Both girls kept up with homework through the school's Web site.
Green signs on the school's doors welcomed the students back and reminded them what schedule to follow.
The city has six probable swine flu cases along with the 73 confirmed, said Thomas Frieden, health commissioner. Of those 79, three have no link to Mexico or St. Francis, said Mayor Michael Bloomberg, who welcomed the students back.
P.S. 177, a nearby public school that closed last week after some students came down with suspected swine flu, will remain closed until Wednesday, Bloomberg said.
Of St. Francis' 2,700 students, 204 were out sick Monday, said Brother Leonard Conway, the school principal.
"Of the 204, the vast majority of calls were from parents who said, 'Just to be on the safe side I'm keeping them out for another day or two,"' Conway said.
Some said they didn't have the flu; a few said they were getting over something flu-like, Conway said. No teachers were out on Monday with swine flu, he said.
Conway said students who returned to school Monday "have a lot of work to do" and were "excited about doing it." The students have Advanced Placement and regents exams coming up. To make up the lost classroom time, final exams will start June 16 - later than the scheduled June 11, 12 and 15 - and the same time the regents exam will take place, Conway said.
"I'm just delighted and thank God that we're getting back to normal," he said.
Even as St. Francis reopened, newly confirmed infections and school closures were reported around New York and in other states.
Health officials in Syracuse said Sunday that the city's Ed Smith Elementary School would close for a week because of a probable case of swine flu involving a student with a connection to St.

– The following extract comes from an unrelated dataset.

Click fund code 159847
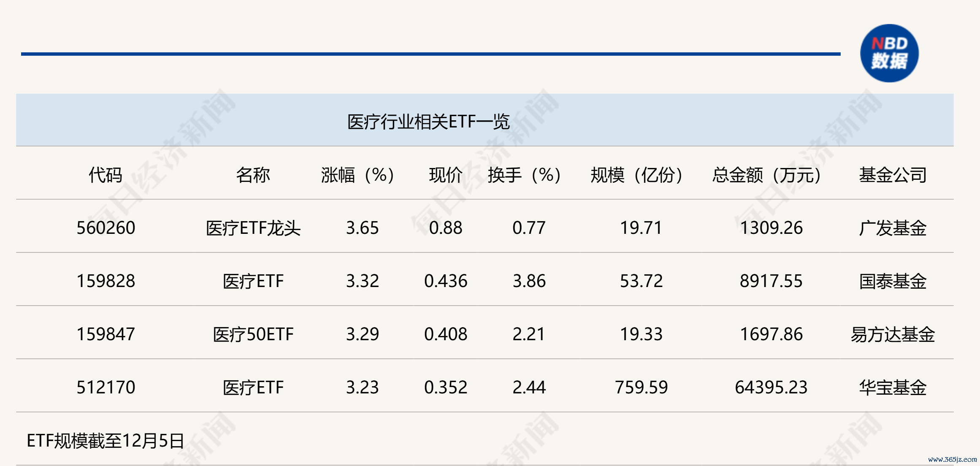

Francis.
The Deer Park Union Free School District on Long Island announced Saturday it was closing six of its schools until May 10 because three students probably have swine flu. The students don't appear to have any connection to St. Francis and haven't recently traveled to Mexico, where the swine flu may have originated, according to a county health commissioner.
The majority of the flu cases in the state have been connected to St. Francis, New York City health officials said. A group of students from the prep school fell ill after traveling to Mexico for spring break.
Brandon Gratta, 15, a freshman at St. Francis, came to school with a small bottle of hand sanitizer at the urging of his mother, a nurse. In addition, he said he planned to wash his hands more frequently, even if he doesn't use the restroom, and especially before lunch.
Gratta, who was not sick and had no symptoms, said he would also heed his mother's advice not to come in close contact with students who appear sick or have colds.
He wasn't worried about being back because he said the school had flushed the air conditioning system and given the building a complete scrubdown, among other safety precautions.
Speaking through the school's public address system, Bloomberg thanked the students for their patience, adding, "It's always good to be back with your friends and back to studying."
In New Jersey, Health Commissioner Heather Howard says the state has received swine flu test kits from the Centers for Disease Control and Prevention, allowing the state lab to confirm suspected swine flu cases.
Howard says the state should be ready to use the test kits by the end of the week.
Seven people in New Jersey have been determined to have the virus. Tests on an eighth person have been sent to the CDC.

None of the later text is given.